The answer is a number and nothing else: the count of lines in these entries containing the word "agent".

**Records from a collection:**
Content starts
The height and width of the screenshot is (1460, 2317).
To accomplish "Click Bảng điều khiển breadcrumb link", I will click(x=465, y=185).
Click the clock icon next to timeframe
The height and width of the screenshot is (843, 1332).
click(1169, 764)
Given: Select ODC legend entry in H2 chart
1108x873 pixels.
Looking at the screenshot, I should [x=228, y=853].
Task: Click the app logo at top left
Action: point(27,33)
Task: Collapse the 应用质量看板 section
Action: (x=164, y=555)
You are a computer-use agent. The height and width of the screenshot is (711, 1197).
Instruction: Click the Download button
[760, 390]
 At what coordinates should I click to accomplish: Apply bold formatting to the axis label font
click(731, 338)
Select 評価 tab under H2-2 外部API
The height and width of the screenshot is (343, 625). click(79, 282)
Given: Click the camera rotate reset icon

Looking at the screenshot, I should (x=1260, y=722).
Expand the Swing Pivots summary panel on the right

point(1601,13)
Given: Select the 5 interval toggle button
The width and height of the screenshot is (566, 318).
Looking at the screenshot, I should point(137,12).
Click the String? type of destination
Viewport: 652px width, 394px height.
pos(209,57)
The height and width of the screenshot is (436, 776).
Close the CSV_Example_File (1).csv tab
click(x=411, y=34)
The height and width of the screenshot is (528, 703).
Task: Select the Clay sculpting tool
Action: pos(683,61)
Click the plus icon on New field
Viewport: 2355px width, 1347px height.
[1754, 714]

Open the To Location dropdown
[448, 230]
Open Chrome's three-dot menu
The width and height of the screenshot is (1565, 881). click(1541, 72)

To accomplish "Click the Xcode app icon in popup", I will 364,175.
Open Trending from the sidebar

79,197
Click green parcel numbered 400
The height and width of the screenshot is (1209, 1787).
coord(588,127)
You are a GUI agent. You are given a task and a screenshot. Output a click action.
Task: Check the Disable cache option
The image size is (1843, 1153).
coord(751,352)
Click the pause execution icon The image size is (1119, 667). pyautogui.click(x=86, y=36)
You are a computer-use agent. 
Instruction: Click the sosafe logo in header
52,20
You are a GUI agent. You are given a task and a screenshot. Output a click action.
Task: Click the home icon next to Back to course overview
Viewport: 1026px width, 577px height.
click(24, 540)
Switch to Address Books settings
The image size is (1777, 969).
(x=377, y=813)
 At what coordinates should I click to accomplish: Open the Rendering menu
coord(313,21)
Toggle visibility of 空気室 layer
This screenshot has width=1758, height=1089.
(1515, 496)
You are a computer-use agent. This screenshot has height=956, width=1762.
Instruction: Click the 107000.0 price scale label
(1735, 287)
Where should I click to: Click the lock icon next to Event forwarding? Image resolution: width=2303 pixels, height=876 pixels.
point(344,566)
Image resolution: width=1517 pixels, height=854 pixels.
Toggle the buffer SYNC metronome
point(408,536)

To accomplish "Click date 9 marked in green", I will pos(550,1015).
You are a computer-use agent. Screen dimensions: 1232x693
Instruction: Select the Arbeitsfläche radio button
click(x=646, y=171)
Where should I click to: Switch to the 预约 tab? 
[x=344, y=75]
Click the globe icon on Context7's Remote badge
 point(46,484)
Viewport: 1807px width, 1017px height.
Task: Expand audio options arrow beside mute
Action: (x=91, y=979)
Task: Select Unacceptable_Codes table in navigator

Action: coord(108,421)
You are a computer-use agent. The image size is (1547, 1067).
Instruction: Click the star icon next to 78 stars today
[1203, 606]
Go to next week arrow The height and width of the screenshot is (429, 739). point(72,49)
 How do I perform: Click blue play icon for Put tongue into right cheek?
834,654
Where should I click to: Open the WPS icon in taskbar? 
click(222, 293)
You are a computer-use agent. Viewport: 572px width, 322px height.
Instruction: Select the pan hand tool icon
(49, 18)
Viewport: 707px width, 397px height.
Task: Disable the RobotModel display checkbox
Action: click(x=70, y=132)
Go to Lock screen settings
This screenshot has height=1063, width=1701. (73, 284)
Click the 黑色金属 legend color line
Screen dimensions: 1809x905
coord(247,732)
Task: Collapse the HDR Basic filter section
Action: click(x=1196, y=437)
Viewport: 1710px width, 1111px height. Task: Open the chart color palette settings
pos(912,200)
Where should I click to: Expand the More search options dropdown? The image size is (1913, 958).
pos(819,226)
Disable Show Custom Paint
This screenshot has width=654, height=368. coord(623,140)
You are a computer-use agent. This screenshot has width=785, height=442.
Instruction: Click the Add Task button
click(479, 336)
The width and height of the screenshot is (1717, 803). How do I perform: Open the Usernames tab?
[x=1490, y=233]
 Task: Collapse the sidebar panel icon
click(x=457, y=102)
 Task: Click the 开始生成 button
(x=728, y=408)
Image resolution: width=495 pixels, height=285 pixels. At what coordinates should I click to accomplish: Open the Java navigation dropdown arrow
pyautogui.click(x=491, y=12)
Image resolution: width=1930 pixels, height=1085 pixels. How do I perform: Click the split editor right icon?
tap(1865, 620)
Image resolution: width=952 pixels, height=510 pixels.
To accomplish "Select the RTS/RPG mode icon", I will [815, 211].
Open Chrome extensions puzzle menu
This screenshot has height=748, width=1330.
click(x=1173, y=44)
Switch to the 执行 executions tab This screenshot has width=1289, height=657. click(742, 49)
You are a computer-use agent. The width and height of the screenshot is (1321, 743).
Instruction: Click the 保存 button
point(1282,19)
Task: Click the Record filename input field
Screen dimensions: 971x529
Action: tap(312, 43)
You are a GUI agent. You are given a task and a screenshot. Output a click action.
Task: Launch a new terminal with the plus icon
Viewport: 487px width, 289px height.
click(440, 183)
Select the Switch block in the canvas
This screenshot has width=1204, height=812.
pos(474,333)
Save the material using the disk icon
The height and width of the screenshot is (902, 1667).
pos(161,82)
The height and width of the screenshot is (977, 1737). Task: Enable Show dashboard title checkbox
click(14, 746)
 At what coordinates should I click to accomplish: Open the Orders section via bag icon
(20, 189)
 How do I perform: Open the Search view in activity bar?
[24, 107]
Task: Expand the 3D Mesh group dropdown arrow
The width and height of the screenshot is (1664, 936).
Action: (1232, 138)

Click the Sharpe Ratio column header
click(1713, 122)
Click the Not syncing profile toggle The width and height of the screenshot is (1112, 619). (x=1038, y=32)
Content ends
**Response to this exercise:** 11